The rights of users and audiences should be established in the new Telecommunications and Broadcasting Law, not in self-regulatory guidelines as is currently the case, José Antonio García Herrera and Lenin Martell agreed.
“And I think so, I mean, the truth is that establishing audience rights or regulating them through guidelines from an agency like the Agency (for Digital Transformation and Telecommunications) is also dangerous; I also believe they should be included in the law,” responded García Herrera, president of the Chamber of the Radio and Television Industry (CIRT), to Senator Javier Corral’s specific question about whether “audience rights should be included in guidelines or in the law.”
And he insisted, during his participation in the fifth and final panel organized by the Senate to discuss the new law in progress, that there should be more self-regulation because any regulation of content can lead to censorship.

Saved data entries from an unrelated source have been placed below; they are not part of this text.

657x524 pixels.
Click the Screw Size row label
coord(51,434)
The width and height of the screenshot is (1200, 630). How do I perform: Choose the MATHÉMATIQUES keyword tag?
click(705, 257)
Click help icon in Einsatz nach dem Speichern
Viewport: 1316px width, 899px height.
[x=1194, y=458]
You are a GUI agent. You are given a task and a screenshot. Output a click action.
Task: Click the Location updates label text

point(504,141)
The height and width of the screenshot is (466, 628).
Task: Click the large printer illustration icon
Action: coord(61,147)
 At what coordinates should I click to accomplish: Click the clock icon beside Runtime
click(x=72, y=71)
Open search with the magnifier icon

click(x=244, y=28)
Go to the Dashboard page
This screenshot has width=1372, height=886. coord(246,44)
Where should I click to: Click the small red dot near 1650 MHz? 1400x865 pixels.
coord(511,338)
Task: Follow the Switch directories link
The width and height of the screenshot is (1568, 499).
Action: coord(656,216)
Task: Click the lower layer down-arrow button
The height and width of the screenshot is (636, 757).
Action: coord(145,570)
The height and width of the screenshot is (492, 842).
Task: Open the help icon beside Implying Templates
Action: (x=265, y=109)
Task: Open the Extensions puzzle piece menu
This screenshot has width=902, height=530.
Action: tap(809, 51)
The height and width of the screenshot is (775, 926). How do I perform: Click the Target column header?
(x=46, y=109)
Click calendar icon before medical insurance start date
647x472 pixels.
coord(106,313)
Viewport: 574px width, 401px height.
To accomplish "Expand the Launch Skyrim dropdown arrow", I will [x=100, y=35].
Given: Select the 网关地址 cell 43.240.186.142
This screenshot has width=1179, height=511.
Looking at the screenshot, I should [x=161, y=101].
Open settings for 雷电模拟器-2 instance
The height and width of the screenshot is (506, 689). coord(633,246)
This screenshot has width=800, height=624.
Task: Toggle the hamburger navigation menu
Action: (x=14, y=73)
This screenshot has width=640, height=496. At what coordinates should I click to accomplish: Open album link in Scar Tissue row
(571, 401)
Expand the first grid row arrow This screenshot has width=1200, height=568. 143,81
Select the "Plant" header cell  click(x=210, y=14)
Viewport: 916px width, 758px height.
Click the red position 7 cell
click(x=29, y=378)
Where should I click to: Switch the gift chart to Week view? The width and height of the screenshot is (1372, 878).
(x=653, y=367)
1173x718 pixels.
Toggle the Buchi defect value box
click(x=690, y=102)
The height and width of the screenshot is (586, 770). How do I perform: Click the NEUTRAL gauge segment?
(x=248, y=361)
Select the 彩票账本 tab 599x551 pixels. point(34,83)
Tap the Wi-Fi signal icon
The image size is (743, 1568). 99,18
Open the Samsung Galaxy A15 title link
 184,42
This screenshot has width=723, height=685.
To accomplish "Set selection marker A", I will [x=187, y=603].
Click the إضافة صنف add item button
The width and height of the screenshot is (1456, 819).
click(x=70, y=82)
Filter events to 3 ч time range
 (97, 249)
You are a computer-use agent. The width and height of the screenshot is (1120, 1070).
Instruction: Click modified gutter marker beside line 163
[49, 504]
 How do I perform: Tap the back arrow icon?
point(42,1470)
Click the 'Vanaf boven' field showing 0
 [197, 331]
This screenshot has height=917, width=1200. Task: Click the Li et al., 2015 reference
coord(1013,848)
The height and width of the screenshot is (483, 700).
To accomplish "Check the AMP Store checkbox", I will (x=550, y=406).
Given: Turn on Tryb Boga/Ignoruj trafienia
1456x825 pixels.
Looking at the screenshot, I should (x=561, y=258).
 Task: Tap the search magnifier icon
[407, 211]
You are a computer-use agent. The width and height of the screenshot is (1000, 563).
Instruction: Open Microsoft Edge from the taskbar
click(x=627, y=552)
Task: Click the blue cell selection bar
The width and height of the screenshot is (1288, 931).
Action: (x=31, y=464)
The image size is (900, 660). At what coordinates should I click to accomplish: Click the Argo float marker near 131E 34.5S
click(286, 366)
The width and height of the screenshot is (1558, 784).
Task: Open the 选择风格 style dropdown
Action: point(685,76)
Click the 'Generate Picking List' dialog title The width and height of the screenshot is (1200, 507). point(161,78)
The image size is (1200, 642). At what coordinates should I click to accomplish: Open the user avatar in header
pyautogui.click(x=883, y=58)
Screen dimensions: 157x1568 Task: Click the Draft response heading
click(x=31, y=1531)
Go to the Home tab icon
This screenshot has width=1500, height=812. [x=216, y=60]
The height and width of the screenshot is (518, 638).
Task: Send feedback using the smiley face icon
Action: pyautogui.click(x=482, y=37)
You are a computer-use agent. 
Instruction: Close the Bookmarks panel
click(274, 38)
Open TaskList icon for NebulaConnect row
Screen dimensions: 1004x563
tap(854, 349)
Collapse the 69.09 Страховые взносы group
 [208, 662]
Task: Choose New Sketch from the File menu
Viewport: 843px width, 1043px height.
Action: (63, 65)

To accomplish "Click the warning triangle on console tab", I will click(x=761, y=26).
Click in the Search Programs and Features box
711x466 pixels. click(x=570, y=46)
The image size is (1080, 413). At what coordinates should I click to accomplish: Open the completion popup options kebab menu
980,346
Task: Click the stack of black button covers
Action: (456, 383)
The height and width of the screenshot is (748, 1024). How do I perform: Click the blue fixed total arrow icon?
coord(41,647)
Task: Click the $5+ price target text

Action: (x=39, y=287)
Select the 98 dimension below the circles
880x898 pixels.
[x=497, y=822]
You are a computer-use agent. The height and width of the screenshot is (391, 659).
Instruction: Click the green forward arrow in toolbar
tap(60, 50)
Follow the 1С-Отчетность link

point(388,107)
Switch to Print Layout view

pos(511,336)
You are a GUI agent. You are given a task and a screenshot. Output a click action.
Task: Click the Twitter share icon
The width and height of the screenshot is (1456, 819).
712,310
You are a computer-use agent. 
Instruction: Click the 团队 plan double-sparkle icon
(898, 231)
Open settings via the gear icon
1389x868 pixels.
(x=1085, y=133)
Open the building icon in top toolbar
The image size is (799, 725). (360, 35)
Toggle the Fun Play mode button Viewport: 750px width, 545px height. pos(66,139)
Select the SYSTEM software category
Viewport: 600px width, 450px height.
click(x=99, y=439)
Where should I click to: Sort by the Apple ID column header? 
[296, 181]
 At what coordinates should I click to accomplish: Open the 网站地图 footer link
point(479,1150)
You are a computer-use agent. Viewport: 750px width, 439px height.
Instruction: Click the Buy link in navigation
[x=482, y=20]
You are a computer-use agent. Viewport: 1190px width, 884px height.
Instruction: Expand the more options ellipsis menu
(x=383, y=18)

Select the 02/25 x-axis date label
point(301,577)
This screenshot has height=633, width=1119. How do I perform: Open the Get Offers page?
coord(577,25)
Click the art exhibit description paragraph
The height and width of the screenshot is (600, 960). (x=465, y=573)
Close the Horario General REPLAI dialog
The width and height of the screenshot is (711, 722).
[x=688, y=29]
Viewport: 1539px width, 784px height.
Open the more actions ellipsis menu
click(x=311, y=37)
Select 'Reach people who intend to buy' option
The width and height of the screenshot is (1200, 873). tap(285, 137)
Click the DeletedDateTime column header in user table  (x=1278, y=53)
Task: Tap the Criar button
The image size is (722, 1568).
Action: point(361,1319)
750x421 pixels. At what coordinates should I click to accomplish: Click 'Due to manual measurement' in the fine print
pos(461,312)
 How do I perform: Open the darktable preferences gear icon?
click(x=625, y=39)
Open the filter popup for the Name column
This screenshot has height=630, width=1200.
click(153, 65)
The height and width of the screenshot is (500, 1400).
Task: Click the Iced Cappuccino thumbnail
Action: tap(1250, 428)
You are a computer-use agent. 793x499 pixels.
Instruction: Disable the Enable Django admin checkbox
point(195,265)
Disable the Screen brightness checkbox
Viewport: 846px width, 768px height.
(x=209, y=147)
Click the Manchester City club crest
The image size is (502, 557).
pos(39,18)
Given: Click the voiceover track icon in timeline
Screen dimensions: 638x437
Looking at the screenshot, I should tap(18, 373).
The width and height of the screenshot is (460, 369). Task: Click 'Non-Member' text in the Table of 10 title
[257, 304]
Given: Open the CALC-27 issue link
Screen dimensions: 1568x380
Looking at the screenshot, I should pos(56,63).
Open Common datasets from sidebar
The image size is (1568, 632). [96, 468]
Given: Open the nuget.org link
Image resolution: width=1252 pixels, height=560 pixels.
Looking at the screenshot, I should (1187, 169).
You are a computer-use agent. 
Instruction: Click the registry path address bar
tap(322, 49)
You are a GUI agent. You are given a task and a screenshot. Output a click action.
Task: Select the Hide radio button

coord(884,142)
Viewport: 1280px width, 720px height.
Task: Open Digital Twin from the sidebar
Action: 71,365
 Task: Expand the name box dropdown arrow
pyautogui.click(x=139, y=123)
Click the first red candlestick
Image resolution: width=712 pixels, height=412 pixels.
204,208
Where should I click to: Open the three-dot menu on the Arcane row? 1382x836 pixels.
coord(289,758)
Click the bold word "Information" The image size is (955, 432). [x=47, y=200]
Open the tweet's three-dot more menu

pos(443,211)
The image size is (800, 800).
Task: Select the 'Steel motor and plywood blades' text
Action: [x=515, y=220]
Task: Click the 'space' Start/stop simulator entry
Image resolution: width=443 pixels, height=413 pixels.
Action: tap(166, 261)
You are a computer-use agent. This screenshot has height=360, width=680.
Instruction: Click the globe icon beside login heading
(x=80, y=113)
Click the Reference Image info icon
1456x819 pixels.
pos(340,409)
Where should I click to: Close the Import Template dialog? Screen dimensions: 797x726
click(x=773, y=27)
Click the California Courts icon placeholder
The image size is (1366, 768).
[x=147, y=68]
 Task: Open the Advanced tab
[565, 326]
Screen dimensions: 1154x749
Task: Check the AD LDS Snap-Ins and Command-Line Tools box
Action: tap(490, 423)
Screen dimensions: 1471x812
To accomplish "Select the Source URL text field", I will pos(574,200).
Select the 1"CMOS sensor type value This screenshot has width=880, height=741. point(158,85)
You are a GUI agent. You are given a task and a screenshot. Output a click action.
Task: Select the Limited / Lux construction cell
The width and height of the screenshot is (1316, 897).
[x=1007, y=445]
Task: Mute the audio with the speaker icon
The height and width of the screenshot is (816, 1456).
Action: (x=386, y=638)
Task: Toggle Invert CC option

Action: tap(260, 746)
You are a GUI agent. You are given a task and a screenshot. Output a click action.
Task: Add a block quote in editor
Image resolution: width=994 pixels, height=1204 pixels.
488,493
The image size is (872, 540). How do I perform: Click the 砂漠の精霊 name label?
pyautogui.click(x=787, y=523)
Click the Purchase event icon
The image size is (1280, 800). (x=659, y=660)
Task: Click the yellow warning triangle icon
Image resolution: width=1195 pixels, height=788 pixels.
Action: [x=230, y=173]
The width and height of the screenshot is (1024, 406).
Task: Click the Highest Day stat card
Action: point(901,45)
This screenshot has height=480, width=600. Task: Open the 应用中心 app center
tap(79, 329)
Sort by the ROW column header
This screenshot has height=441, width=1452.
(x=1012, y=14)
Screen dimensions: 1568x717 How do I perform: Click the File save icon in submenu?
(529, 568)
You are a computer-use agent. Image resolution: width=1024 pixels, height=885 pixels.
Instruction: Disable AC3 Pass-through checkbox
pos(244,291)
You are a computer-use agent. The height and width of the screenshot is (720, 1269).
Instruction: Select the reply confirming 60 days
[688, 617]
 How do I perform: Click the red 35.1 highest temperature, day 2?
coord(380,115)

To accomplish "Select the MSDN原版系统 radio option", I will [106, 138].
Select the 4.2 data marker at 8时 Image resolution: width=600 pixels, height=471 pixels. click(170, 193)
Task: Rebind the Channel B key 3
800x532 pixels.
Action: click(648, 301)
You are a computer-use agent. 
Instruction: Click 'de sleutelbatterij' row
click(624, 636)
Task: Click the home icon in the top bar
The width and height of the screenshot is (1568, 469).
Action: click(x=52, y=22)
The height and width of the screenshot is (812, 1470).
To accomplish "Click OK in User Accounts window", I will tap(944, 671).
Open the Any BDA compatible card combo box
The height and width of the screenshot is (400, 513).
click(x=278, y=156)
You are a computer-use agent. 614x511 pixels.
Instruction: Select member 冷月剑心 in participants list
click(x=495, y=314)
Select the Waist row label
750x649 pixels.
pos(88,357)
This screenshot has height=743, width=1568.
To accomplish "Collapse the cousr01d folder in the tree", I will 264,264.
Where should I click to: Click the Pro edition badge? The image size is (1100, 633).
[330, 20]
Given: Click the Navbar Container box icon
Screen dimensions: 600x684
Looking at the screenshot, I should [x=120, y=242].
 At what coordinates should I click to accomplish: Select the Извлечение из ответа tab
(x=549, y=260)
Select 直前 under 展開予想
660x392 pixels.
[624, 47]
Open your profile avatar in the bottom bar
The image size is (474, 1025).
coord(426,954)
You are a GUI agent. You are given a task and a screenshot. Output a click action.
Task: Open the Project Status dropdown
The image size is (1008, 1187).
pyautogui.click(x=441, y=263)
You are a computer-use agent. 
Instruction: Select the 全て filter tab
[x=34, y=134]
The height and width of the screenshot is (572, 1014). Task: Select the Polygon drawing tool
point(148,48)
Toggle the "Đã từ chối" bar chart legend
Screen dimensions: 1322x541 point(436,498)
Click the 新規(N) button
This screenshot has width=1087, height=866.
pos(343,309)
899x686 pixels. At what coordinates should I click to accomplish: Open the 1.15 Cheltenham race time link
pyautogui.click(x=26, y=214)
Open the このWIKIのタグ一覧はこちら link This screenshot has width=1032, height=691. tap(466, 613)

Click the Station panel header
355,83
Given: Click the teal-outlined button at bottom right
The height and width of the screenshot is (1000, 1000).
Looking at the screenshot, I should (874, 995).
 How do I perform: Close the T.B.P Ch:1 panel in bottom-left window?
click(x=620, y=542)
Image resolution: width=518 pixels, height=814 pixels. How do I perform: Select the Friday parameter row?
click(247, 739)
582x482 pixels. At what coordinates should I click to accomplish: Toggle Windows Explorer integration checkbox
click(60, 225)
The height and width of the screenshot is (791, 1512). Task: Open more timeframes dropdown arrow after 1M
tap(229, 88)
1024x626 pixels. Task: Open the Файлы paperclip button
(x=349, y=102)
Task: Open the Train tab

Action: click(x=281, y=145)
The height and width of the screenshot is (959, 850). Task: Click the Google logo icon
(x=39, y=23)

“That is the grave risk we see,” he said.
For Martell, an audience advocate for the Mexican State Public Broadcasting System, the rights of users and audiences to compel communicators to differentiate between opinion and information must be specified in the new legislation.
Corral, secretary of the Senate's Radio, Television, and Cinematography Committee and moderator of the panel discussions, explained that radio and television licensees already have an obligation in their codes of ethics to distinguish between information and opinion, but that "ethics does not replace the law. Ethics is binding on licensees, but the law is binding on everyone and guarantees the citizen's rights against the licensee."
And so he asked: “Should the rights of audiences be enshrined in law, or not?
García Herrera stated that the proposed law represents “a setback.”
“Let's be honest, any regulation of broadcast radio and television is only a threat, because all other media outlets in this country—OTTS, streaming, and digital sites—are unregulated… We're experiencing a setback with this initiative. We must be very careful because freedom of expression is the fundamental element of democracy in any country. And if we threaten and over-regulate media content excessively, as with radio and television, we are obviously undermining freedom of expression and democracy in this country,” he said.
For Leopoldo Maldonado, regional director of Article 19's office for Mexico and Central America, the rights of the public are not inherently contradictory to the right to freedom of expression; "not in principle, although they could be. They are part of society's right to truthful and timely information, as recognized in Article 6 of the Constitution."